Living organs for medical experimentation are pretty hard to come by, on account of human beings actually using them on a day to day basis. To rectify this, the concept of the organoid has been developed.
Functional Organ Models
Organoids are mini-versions of organs that replicate various biological functions, and they are grown in-vitro, in a petri dish or test tube or some other kind of container outside of the normal environment of the body.
Manufacturing of organoids has had its limitations however, as it has been difficult to demonstrate consistent and robust extraction of mature organoids from renewable cells.

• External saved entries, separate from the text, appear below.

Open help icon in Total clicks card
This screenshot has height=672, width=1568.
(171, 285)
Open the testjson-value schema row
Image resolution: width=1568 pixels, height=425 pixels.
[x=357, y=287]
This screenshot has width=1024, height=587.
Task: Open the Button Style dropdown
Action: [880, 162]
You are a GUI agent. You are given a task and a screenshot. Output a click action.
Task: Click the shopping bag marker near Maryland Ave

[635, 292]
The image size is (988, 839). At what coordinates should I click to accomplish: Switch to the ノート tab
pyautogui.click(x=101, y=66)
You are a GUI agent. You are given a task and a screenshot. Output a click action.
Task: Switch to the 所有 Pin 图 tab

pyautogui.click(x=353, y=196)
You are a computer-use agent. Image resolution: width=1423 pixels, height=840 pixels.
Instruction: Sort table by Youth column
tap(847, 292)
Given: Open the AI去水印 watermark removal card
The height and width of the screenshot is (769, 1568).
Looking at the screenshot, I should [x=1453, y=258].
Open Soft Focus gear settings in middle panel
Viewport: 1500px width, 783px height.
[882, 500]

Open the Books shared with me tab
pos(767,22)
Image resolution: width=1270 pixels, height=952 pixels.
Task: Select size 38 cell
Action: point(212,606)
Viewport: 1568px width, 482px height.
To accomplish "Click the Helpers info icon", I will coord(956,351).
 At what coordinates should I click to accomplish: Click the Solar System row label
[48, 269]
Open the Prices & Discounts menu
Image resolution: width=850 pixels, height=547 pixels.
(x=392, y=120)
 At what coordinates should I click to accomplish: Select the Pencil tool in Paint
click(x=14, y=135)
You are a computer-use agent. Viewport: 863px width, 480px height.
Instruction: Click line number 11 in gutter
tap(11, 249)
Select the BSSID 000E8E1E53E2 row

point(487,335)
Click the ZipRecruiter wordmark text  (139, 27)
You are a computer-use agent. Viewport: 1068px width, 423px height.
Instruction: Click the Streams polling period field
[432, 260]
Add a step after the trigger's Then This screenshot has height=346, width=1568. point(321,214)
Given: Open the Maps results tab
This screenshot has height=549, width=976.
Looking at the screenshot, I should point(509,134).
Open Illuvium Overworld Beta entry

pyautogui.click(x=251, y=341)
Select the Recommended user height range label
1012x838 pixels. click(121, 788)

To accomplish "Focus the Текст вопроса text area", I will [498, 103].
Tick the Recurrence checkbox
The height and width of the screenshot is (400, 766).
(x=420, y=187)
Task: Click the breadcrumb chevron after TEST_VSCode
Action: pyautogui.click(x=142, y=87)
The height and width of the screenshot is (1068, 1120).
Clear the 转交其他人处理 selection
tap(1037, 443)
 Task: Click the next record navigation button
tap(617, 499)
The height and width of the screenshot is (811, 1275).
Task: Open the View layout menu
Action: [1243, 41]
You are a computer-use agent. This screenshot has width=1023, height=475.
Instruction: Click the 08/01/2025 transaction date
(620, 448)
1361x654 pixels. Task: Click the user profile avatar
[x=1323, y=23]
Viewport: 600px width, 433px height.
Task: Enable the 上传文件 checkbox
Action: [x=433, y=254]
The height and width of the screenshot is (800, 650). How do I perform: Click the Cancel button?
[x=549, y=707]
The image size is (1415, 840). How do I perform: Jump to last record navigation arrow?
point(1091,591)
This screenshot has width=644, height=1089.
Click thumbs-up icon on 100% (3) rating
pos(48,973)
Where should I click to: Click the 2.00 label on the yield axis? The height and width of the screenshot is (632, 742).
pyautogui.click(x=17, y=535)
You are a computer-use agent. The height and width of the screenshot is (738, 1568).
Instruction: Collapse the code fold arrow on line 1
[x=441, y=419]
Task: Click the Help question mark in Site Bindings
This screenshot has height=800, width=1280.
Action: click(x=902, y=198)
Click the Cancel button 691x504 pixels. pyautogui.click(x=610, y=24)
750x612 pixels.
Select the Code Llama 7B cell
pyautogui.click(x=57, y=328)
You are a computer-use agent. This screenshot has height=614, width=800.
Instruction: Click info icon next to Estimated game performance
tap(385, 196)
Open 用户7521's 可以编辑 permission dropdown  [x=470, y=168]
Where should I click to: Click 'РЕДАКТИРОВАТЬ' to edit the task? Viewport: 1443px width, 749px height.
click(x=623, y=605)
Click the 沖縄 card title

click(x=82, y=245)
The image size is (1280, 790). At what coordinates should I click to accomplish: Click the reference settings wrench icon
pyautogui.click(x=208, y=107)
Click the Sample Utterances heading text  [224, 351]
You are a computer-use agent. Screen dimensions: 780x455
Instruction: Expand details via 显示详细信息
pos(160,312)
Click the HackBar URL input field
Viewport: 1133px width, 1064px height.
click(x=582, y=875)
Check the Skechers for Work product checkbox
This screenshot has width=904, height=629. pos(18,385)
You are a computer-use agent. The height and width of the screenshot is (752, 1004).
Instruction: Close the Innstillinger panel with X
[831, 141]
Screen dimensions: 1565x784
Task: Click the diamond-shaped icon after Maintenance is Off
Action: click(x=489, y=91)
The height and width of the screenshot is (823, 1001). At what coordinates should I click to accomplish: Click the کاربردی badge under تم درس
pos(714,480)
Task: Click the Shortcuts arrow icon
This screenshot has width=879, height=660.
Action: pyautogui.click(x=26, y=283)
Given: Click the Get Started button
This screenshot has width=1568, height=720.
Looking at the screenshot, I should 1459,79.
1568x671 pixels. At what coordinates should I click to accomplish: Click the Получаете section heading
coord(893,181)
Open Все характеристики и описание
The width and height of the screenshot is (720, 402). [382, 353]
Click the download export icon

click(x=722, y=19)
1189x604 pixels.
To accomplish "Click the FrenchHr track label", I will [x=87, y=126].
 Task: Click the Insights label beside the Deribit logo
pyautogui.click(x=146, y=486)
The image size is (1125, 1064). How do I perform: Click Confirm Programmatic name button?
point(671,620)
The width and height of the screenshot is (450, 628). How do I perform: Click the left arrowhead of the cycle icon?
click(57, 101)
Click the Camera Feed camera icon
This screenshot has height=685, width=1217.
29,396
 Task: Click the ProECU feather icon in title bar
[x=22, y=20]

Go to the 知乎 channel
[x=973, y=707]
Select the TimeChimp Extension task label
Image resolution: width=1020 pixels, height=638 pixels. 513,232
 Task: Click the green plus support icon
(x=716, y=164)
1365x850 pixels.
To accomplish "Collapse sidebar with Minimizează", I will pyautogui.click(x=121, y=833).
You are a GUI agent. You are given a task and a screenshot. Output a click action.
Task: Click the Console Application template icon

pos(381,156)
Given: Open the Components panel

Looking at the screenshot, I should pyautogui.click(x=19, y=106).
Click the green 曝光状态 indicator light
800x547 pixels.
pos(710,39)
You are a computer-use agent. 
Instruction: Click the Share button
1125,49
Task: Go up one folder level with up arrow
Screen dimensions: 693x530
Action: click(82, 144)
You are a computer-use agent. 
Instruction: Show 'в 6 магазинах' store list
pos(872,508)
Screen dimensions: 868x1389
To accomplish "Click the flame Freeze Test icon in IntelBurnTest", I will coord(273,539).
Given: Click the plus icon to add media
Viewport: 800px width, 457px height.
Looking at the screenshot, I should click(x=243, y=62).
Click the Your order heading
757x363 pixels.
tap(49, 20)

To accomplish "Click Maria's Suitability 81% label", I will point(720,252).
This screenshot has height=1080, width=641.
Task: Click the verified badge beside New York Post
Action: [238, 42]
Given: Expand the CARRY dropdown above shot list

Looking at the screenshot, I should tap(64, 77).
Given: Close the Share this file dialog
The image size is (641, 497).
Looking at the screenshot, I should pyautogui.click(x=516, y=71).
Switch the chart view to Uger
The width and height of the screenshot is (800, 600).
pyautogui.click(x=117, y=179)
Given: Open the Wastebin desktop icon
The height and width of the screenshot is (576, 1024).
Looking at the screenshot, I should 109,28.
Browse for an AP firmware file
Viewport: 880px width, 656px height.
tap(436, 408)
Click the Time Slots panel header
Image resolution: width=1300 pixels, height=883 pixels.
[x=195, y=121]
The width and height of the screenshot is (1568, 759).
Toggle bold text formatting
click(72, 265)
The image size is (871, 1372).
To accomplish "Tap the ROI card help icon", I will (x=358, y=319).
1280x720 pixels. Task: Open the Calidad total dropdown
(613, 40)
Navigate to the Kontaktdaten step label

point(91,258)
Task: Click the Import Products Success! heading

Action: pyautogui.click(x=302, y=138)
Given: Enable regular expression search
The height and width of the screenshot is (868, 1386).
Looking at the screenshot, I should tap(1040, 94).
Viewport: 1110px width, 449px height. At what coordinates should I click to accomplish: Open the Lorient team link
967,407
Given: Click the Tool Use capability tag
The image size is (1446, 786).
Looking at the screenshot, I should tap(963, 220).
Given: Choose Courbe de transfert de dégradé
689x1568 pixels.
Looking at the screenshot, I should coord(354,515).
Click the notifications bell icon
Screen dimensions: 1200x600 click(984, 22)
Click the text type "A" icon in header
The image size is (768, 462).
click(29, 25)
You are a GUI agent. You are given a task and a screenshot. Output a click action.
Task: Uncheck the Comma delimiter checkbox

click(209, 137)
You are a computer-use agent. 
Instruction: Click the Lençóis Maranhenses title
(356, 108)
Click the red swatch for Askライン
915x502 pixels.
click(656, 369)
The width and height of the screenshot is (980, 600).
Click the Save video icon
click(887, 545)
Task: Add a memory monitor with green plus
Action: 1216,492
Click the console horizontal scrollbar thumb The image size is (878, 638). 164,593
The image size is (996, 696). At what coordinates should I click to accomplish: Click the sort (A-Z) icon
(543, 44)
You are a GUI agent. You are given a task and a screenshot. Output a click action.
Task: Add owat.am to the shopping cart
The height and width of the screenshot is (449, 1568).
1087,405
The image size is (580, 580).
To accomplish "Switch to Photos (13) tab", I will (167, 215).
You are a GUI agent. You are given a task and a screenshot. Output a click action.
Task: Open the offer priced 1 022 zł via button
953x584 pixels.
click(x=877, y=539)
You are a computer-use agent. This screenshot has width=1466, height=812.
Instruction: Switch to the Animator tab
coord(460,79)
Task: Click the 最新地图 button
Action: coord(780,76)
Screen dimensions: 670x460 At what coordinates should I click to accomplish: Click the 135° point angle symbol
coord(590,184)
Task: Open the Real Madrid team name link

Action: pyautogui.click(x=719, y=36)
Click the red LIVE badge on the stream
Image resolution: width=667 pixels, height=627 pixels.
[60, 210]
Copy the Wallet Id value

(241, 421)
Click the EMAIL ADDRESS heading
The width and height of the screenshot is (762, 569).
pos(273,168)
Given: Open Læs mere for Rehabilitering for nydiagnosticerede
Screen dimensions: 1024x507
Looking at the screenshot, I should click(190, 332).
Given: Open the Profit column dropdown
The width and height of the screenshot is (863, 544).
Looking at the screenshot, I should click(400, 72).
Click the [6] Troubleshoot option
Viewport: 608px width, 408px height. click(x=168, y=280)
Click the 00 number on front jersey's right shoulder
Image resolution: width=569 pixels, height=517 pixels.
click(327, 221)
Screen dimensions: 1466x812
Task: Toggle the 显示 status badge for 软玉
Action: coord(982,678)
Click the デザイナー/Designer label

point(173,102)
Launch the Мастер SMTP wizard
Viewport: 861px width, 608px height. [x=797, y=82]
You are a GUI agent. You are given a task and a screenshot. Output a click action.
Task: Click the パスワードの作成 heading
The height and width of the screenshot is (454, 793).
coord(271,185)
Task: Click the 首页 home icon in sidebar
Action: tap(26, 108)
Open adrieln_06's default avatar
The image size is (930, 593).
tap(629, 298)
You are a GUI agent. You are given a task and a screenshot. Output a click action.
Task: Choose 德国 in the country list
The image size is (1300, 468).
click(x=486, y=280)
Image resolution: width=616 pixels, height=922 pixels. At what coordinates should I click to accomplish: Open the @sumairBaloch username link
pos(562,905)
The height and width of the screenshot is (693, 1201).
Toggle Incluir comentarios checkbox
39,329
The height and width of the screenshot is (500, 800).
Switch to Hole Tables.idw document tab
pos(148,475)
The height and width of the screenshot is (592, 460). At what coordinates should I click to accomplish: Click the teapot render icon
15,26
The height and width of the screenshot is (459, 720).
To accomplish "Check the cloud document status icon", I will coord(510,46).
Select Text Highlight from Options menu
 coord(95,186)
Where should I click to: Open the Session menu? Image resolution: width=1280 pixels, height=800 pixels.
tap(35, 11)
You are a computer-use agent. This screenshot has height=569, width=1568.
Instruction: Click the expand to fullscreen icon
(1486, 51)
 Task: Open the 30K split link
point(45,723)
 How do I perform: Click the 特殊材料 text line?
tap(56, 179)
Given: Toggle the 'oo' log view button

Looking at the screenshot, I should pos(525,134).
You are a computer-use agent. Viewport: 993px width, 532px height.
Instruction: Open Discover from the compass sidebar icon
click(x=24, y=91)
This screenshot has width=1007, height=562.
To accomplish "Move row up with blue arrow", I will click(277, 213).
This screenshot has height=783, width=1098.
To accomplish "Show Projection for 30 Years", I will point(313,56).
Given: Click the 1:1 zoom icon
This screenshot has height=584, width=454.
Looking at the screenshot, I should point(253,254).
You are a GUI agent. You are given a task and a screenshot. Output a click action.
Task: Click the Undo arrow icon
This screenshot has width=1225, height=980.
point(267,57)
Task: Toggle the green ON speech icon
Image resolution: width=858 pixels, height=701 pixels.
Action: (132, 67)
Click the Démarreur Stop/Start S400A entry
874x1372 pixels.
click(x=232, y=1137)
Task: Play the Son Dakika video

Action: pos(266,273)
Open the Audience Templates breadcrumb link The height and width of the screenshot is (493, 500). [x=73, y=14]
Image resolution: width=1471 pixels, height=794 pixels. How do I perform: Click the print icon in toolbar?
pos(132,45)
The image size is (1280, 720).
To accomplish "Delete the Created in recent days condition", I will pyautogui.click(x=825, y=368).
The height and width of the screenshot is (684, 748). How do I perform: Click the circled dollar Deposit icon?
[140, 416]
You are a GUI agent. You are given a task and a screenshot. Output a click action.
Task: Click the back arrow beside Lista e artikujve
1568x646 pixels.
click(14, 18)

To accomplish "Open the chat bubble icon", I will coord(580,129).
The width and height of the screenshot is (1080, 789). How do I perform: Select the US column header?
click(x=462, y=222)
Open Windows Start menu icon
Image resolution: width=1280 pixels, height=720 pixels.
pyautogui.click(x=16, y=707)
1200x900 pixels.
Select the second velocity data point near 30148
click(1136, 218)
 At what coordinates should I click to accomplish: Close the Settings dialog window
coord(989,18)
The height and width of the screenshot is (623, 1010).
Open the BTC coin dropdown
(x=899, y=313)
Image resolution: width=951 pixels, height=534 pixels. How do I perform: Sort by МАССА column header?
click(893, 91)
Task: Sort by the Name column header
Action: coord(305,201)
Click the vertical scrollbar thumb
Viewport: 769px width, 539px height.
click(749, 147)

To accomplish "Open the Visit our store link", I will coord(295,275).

This could be about to change though, thanks to a team of researchers from the Swanson School of Engineering at the University of Pittsburgh who have been awarded funding to further research into organoid production using AI and 3D printing.
The team of researchers, led by principal investigator Ipsita Banerjee, have been awarded $500,000 by the National Science Foundation to utilize artificial intelligence to accelerate the development of organoids, which has traditionally been heavily based on a trial-and-error approach. The team is multi-disciplinary and comes from various institutes at the University of Pittsburgh, the Allegheny Health Network, and Duquesne University.
Usually, organoids are created using a chemistry-based experimental approach, but the new method involves mechano-transduction pathways, or the process in which cells respond to mechanical stimuli, to regulate manufacturing while also exploiting cytoskeletal rearrangements that are part of the organoid phenotype.
For those who do not have a background in cellular biology, mechano-transduction is any of various mechanisms by which cells convert mechanical stimulus into electrochemical activity.
In this case, the mechano-transduction will be controlled by bioprinting the organoid phenotype, while machine learning models will identify signature cytoskeletal states associated with the phenotype. The AI will assist with accelerating development and will enhance accuracy in predictions of organoid behavior for further research.
“Our vision is to enable organoid technology to finally realize its potential in clinical research and drug development,” said Banerjee.
“This breakthrough research will benefit society and the healthcare system at large by creating a more efficient, effective and sustainable way to design these structures.”
The printed organoids will be used to conduct complex research on human tissue physiology, genetic diseases, organ-specific infectious diseases and cancer.
Organoids can be used for replicating functions of almost any organ, be it via the production of lung, mammary, liver, stomach, pancreas, and even cerebral organoids.
“Central to our goal of organoid manufacturing is the integration of bioprinting and artificial intelligence to enable automated and non-invasive learning of different types of organoids,” said Banerjee.
“Bioprinting also will enable us to scale up the production of these structures in quantity and quality over time, without the restrictions we currently face using traditional methods.”
The research will provide trainees with multidisciplinary skill sets, encompassing bioprinting, organoid engineering, imaging, and AI methods. The funding has been awarded as part of the National Science Foundation’s Future Manufacturing program.